### Records from a dataset
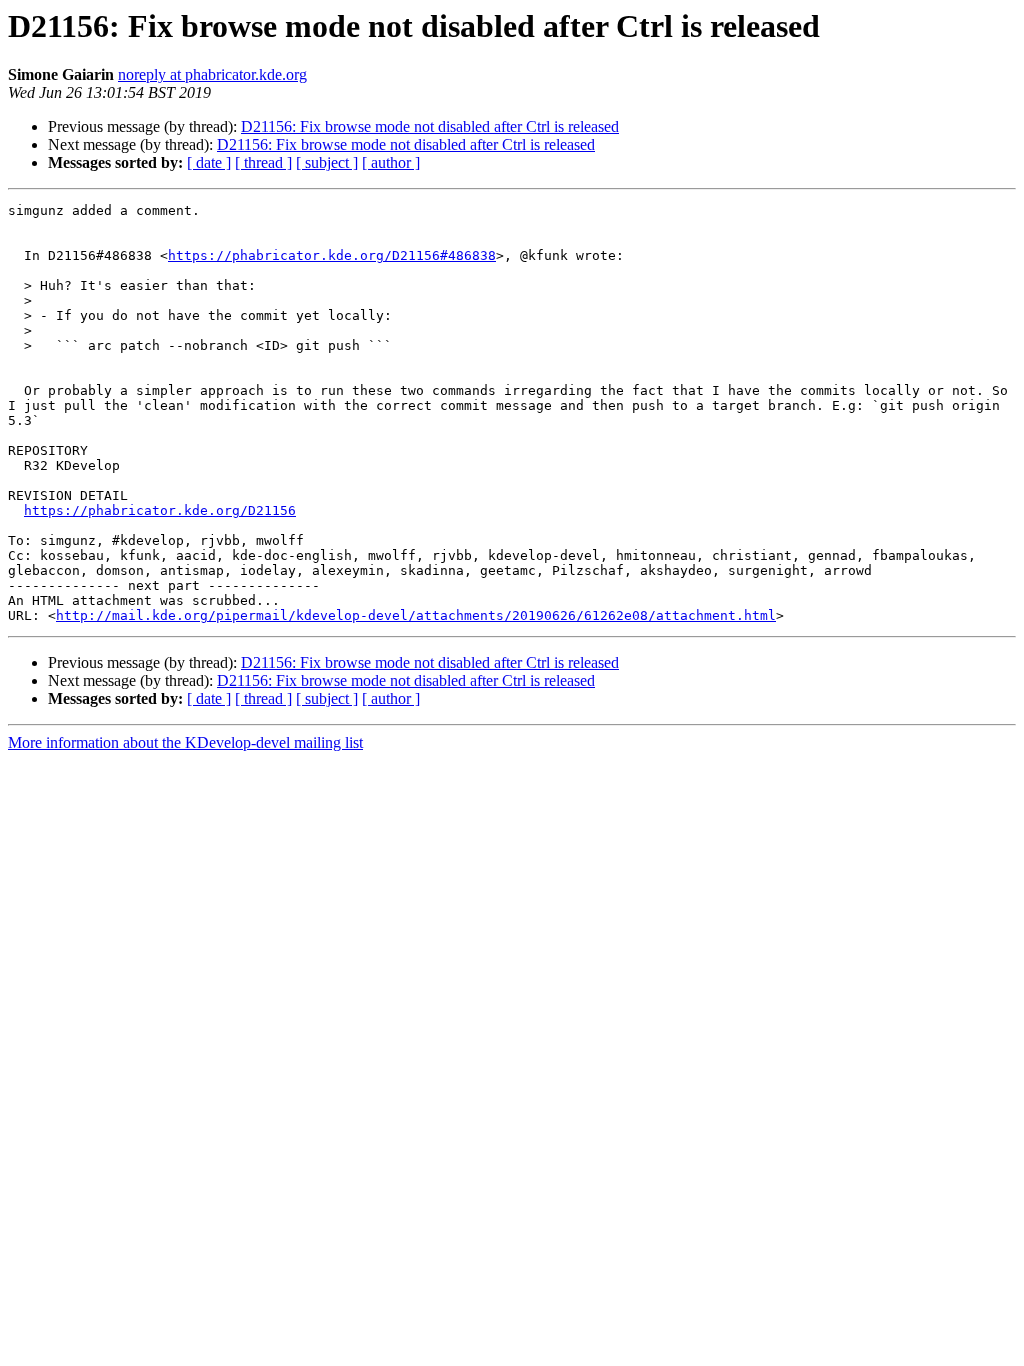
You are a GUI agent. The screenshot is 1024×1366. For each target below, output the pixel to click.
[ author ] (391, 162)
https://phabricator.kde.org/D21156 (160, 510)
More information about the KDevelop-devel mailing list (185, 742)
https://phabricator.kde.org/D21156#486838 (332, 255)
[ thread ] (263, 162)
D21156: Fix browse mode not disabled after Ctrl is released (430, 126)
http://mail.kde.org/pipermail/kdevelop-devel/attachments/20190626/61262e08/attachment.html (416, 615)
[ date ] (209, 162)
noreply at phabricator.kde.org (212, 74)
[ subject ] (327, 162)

### Your assignment
The reply should consist solely of the lines above from the one that has "[ author ] (391, 162)" through the one that has "D21156: Fix browse", reproduced exactly.

### Output of the task
[ author ] (391, 162)
https://phabricator.kde.org/D21156 (160, 510)
More information about the KDevelop-devel mailing list (185, 742)
https://phabricator.kde.org/D21156#486838 (332, 255)
[ thread ] (263, 162)
D21156: Fix browse mode not disabled after Ctrl is released (430, 126)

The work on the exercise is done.